▶ **Passage**

*** Begin section ***

Carrying the message

Being willing to grow along spiritual lines is pretty much at the center of my sobriety. I learned that from my old sponsor. Not only that, even though my first sponsor drank again and died, he also taught me this. Not by direction so much, as by the actions he led me to follow.

For me that’s where the Twelfth Step came into my life. Because there were so many calls for AA back when I came in, my first sponsor took me out on an awful lot of these. There were no rehabs back then and few if any detoxes. Hospitals often refused to take drunks in, and so the only people available to alcoholics were members of the program.

I went along, of course, with what my sponsor did, but I rarely understood what this was all about, except hoping to help these people to get sober. How was out of the question for me at that point. Anyway I remember one night when he lined me up with a newer person in the program and sent me out on my own to talk to a doctor of psychology, who had been severely burned. I remember walking in on him and talking to him for about an hour. I should say he talked to me. I was lost and he eventually threw myself and the other man with me out.

Later I went back to my first sponsor and asked him why he sent me on that call, when I really didn’t know how to do what was asked. He just looked at me and smiled and said that if I had won the argument with me he knew I could stay sober. I had to think about that, but in the end I finally knew what he was saying. Yes, I had won the argument. I definitely wanted to stay sober no matter what.

But it wasn’t until my second sponsor introduced me to the Second Step that I finally began to try to live a spiritual way of life and put the Twelve Steps into action. And in the process of going to meetings and talking and sharing with the people in here that I came to understand what that Twelfth Step was all about. After all back then the Fifth Tradition was totally active in groups. The one primary purpose of the group is to carry the AA message to the suffering alcoholic.

*** End section ***

▶ **Activities**
• A. In the passage on carrying the message, what happened to the writer's first sponsor?
• B. Translate this sentence from the passage on carrying the message into Spanish: "There were no rehabs back then and few if any detoxes."

▶ **Dataset excerpts**
*** Begin section ***

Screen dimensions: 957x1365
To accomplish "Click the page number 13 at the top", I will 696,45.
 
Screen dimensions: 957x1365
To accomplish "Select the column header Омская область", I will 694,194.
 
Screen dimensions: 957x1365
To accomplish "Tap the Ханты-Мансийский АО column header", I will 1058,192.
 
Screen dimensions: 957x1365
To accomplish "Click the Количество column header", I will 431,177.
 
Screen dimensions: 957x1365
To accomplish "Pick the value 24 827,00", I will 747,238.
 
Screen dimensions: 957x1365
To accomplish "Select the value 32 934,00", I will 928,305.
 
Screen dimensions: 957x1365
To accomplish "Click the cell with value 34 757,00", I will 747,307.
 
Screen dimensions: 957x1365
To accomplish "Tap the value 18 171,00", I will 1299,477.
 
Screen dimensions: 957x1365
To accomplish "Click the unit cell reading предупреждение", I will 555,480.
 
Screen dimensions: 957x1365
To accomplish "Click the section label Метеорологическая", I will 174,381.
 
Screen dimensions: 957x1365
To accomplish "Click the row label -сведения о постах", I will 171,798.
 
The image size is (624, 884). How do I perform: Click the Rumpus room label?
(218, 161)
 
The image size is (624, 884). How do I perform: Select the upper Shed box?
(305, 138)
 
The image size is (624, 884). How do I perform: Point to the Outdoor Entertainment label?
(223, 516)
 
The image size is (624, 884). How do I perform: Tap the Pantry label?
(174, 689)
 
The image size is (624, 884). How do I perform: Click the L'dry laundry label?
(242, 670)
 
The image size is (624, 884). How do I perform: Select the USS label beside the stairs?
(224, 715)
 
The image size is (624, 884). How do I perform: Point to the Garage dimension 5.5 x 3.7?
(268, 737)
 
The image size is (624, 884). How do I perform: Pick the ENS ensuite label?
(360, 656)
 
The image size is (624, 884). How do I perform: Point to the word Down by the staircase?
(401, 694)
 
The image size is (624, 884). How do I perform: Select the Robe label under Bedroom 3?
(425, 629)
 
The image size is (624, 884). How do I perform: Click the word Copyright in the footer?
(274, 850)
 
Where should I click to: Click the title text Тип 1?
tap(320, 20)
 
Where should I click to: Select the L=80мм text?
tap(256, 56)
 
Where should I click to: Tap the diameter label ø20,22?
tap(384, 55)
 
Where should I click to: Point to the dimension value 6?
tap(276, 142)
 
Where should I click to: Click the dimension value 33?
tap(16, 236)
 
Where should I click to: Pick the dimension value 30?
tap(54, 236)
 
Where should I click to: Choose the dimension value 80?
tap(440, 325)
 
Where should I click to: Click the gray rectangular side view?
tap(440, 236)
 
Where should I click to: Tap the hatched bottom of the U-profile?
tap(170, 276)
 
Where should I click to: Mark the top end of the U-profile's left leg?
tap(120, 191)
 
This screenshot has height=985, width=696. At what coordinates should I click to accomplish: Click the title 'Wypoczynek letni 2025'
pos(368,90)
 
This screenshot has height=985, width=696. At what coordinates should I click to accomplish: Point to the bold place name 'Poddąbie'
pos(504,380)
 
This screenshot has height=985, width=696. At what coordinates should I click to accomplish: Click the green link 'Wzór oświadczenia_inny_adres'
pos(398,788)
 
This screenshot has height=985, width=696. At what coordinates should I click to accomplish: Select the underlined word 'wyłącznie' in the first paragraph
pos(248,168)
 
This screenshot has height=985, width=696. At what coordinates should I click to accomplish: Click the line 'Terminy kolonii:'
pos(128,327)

*** End section ***

▶ **Responses to the exercise**
• A. He drank again and died.

• B. En aquel entonces no había centros de rehabilitación y había pocos centros de desintoxicación, si es que había alguno.